(Dataset entries)
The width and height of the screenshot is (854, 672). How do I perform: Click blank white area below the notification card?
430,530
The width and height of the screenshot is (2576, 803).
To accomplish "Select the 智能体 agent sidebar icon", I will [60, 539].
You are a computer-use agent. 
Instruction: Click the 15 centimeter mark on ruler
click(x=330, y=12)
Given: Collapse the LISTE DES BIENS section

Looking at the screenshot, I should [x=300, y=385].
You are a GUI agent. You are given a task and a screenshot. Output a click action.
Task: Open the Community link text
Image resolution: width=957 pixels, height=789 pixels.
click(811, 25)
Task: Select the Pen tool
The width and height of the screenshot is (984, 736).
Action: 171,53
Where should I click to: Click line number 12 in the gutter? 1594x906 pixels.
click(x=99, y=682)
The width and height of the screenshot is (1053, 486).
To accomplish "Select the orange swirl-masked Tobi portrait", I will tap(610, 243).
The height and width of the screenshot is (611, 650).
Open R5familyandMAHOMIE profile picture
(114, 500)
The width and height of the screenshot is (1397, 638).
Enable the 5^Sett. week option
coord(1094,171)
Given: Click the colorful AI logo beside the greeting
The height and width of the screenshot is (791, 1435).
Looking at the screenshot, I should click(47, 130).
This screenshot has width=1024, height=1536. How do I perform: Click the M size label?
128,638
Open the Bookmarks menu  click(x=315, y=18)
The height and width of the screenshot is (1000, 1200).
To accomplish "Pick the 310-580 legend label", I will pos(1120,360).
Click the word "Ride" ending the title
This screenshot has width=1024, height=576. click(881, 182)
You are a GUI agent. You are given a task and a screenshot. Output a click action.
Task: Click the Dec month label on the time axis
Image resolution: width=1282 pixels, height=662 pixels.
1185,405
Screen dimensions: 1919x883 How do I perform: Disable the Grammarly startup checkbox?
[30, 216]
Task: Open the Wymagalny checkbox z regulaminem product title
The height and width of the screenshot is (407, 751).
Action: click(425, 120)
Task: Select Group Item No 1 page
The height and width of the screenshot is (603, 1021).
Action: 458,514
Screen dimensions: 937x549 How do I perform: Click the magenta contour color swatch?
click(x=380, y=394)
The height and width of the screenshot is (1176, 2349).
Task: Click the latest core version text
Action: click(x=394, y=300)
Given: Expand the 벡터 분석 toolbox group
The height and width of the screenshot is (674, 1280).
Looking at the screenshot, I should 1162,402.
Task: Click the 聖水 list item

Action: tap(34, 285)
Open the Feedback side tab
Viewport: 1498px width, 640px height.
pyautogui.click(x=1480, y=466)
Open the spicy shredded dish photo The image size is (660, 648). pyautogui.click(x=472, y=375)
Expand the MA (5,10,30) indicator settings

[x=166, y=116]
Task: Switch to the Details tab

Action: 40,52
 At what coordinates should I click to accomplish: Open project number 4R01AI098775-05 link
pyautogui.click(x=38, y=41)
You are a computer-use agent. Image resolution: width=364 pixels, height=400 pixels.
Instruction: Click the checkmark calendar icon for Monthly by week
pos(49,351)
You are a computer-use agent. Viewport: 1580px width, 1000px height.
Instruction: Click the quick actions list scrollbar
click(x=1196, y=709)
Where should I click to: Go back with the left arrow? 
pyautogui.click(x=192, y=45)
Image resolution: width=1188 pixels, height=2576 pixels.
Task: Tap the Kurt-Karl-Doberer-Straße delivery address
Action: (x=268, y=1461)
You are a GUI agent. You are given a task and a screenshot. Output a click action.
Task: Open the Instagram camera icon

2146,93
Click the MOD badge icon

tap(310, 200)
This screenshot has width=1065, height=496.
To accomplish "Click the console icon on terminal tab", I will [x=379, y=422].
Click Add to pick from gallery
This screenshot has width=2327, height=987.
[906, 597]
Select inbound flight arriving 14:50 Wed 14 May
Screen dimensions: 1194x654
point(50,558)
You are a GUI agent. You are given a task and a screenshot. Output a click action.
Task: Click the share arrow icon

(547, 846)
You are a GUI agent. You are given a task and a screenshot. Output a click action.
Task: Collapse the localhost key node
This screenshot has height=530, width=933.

#### The problem
Return every line from the entries above that contains the word "computer".

#### Result of this task
You are a computer-use agent. 
You are a computer-use agent. Image resolution: width=364 pixels, height=400 pixels.
You are a computer-use agent. Viewport: 1580px width, 1000px height.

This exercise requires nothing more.